__TASK DESCRIPTION__
Check every line of the data and copy the ones where "Short" appears.

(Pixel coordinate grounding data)

--- START ---

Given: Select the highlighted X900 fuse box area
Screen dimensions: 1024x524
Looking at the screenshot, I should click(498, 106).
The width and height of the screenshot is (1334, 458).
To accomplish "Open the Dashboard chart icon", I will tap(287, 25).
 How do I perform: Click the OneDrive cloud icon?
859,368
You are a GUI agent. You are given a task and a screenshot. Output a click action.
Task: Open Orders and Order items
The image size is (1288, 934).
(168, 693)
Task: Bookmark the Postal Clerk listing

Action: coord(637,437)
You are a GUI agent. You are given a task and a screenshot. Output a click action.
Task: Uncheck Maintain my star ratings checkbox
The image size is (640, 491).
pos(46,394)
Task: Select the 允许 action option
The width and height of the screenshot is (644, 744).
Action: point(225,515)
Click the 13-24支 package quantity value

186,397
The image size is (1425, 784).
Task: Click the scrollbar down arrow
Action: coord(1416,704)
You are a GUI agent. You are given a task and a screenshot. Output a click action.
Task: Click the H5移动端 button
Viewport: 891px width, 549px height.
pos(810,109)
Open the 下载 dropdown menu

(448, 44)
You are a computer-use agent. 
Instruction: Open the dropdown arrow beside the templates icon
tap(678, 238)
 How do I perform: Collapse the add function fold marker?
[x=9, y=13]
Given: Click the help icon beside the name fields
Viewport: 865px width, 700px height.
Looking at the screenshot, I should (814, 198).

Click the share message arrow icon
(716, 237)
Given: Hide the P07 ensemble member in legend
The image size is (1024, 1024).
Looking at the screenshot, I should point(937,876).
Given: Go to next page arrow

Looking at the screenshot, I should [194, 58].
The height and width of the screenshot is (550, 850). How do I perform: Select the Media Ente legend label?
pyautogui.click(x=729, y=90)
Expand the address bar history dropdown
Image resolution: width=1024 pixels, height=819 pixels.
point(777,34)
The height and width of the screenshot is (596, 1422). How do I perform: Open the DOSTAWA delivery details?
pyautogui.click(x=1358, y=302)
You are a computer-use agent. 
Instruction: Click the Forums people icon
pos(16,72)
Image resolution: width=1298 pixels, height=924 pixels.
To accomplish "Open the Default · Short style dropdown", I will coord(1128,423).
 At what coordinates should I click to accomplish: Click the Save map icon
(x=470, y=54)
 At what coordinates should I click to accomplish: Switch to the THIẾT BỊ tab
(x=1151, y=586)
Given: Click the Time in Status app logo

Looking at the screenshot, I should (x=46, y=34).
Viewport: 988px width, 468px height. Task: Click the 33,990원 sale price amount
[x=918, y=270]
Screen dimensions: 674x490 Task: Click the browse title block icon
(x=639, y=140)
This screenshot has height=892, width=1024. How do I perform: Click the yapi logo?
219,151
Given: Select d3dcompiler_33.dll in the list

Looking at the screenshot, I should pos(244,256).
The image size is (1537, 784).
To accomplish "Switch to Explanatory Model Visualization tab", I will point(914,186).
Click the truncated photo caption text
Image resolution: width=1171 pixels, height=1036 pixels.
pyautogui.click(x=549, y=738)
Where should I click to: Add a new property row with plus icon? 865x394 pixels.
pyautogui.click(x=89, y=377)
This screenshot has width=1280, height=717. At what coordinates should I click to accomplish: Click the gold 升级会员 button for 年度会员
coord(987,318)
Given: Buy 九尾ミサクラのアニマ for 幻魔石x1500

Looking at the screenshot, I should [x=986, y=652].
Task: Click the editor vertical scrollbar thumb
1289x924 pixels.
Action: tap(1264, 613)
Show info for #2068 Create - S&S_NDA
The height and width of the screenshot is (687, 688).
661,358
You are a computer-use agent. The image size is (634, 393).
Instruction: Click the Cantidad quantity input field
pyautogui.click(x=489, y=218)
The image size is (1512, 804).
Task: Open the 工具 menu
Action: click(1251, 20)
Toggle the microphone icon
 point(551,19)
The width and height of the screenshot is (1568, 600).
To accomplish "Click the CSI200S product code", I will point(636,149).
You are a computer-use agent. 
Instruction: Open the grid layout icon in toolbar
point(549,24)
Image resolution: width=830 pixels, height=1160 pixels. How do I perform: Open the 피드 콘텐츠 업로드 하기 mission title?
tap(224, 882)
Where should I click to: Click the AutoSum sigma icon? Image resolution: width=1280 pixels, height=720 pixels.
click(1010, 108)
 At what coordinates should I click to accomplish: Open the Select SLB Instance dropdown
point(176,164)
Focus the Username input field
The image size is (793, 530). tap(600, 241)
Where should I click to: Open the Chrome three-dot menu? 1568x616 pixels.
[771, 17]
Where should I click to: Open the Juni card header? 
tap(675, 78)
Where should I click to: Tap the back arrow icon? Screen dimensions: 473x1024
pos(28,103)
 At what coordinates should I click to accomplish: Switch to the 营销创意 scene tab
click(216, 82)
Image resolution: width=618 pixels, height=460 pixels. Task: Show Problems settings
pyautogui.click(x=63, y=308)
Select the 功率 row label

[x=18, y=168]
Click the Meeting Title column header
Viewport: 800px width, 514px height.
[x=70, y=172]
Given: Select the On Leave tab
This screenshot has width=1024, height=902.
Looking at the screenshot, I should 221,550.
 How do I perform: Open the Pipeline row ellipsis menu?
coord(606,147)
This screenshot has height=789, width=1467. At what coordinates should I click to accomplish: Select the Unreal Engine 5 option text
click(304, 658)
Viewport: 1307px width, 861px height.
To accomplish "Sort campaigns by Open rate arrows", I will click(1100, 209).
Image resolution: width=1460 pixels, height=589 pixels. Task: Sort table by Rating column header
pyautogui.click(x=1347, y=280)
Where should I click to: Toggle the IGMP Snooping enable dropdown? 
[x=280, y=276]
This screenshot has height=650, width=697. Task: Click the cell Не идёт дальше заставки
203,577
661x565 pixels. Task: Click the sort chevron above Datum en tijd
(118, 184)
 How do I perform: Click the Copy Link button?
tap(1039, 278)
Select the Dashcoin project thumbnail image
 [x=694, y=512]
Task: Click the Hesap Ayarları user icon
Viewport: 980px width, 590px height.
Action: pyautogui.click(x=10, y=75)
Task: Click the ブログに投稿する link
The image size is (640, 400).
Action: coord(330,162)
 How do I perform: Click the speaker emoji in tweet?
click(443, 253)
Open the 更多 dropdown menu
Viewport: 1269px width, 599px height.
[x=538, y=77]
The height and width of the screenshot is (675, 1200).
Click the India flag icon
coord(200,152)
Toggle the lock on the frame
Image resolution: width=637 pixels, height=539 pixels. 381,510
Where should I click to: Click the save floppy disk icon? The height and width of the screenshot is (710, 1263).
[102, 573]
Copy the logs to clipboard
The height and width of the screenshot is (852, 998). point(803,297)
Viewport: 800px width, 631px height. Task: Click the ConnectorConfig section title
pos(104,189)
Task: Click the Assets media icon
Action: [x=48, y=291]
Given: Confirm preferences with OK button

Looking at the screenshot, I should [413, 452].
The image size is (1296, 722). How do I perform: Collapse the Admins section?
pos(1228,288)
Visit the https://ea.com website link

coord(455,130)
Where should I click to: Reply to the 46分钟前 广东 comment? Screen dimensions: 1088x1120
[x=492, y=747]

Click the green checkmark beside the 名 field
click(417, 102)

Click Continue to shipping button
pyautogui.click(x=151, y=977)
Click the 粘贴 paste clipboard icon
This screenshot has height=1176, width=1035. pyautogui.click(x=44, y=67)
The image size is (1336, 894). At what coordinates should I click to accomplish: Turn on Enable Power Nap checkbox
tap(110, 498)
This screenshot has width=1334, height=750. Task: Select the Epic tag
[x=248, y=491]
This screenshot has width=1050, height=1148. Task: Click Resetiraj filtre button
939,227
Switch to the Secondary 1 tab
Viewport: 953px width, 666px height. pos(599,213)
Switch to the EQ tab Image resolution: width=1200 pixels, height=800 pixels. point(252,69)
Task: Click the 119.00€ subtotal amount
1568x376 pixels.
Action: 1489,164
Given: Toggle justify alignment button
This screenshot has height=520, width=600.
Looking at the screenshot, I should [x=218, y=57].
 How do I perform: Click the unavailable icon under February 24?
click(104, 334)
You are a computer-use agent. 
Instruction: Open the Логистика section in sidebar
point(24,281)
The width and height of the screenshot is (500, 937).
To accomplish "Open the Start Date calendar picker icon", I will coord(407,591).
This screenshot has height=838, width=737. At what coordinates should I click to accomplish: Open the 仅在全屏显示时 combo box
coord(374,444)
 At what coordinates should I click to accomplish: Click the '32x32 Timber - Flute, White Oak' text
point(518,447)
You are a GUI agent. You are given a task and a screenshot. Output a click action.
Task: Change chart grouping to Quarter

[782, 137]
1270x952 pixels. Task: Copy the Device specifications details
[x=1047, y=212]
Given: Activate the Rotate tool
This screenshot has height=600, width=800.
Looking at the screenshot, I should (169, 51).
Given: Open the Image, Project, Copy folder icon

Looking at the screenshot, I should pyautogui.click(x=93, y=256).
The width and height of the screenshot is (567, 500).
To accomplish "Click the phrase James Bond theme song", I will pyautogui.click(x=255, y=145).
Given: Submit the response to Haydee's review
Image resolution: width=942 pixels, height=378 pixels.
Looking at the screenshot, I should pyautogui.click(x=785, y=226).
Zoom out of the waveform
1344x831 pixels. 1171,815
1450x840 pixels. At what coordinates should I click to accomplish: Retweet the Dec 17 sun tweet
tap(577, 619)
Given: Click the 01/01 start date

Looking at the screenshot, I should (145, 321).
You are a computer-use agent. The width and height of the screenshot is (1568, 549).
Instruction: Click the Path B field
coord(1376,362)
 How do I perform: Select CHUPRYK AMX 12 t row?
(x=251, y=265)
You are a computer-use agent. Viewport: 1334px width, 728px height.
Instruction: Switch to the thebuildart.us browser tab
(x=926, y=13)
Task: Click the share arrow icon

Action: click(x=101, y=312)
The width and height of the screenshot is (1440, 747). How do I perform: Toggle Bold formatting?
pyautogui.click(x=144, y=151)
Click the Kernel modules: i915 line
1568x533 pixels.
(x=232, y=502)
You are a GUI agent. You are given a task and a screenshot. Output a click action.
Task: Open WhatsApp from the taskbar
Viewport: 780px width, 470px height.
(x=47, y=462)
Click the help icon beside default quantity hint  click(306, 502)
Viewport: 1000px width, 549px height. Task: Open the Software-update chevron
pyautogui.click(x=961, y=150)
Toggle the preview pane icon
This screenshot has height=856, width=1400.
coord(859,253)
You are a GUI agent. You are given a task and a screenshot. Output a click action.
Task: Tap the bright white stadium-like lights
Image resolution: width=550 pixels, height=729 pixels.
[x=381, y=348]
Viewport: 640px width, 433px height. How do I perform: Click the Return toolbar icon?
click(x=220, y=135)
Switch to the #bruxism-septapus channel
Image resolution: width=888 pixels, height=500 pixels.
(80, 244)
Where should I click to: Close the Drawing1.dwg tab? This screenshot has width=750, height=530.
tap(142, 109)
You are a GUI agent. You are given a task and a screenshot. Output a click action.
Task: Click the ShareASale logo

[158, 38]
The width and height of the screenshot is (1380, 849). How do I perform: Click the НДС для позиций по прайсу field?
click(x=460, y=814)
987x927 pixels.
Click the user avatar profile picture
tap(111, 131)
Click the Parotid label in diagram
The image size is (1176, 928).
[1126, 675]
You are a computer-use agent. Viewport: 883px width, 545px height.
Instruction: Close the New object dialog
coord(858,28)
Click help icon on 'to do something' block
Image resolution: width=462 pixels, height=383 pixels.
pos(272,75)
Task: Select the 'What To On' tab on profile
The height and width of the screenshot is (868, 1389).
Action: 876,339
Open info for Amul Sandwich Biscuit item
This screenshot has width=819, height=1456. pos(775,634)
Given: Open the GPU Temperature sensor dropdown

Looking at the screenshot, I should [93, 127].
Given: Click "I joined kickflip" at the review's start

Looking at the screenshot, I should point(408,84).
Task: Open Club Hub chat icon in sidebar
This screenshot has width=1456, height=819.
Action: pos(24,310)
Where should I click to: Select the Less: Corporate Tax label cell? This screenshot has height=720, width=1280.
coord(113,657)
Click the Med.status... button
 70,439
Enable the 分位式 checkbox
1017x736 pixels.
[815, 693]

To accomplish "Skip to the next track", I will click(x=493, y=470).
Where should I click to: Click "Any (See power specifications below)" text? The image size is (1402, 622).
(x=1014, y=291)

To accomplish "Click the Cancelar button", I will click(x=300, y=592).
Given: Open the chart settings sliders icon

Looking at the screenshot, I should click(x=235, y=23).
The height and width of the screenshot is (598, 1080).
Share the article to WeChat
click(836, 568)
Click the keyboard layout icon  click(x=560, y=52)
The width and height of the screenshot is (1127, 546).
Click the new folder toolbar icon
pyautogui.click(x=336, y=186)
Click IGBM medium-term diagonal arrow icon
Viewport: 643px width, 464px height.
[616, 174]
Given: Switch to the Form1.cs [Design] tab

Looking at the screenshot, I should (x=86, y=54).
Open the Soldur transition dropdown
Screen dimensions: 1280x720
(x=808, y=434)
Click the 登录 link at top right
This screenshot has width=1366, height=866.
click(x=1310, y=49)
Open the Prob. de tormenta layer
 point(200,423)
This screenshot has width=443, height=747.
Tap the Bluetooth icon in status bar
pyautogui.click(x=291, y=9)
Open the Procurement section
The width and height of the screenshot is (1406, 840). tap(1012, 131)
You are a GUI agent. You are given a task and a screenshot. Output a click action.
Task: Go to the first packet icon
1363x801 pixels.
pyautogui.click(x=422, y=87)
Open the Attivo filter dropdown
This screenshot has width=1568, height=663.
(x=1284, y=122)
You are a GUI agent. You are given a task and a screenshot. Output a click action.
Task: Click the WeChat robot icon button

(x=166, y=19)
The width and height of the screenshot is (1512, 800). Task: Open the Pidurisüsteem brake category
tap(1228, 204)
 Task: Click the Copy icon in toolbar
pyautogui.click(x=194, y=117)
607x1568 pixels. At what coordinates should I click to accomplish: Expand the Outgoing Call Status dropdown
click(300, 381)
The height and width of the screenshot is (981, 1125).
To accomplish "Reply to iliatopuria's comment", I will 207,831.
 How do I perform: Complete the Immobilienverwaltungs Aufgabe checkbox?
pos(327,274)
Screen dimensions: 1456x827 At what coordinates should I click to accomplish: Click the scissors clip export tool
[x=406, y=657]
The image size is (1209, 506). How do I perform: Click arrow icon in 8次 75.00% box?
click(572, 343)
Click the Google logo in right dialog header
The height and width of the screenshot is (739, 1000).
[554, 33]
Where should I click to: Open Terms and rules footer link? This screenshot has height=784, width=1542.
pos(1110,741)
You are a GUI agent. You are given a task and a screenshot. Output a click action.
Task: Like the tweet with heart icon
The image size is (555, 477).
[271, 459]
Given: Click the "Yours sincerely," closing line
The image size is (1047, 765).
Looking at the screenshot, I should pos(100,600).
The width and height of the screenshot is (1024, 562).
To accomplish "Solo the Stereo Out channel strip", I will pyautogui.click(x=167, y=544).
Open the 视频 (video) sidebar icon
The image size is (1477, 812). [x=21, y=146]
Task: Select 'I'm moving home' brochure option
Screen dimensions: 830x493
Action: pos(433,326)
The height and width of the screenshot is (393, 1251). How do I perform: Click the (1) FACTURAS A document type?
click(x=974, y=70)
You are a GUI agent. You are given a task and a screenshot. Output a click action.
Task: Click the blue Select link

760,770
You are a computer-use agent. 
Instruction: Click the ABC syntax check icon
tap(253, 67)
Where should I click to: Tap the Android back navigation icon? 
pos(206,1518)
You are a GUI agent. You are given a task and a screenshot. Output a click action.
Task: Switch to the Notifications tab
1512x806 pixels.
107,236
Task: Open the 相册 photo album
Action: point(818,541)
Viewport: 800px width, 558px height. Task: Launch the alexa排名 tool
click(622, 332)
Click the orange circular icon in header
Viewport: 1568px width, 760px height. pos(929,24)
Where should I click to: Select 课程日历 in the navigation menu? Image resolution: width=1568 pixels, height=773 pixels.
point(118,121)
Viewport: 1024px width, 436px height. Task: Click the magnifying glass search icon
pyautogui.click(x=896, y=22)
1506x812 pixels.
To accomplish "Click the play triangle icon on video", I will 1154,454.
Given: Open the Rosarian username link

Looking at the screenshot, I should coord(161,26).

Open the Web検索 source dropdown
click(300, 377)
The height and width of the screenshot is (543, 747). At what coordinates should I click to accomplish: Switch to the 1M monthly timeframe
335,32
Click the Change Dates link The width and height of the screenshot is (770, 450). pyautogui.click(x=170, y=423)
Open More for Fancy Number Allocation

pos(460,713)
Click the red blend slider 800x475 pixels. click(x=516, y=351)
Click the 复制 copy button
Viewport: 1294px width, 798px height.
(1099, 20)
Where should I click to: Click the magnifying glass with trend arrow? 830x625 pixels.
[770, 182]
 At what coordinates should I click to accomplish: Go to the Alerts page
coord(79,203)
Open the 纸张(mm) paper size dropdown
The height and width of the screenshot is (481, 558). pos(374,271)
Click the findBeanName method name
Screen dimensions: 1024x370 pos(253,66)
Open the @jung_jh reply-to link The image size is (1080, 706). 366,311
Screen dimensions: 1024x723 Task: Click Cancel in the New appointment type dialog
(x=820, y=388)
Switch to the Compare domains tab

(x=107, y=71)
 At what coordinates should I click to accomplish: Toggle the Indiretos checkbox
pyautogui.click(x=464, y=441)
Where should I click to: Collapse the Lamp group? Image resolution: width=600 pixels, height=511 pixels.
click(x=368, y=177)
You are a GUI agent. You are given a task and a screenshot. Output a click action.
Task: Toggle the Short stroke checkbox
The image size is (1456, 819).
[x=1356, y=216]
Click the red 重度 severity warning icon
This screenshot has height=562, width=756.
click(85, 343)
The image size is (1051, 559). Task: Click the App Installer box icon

--- END ---

__OUTPUT__
To accomplish "Open the Default · Short style dropdown", I will coord(1128,423).
Task: Toggle the Short stroke checkbox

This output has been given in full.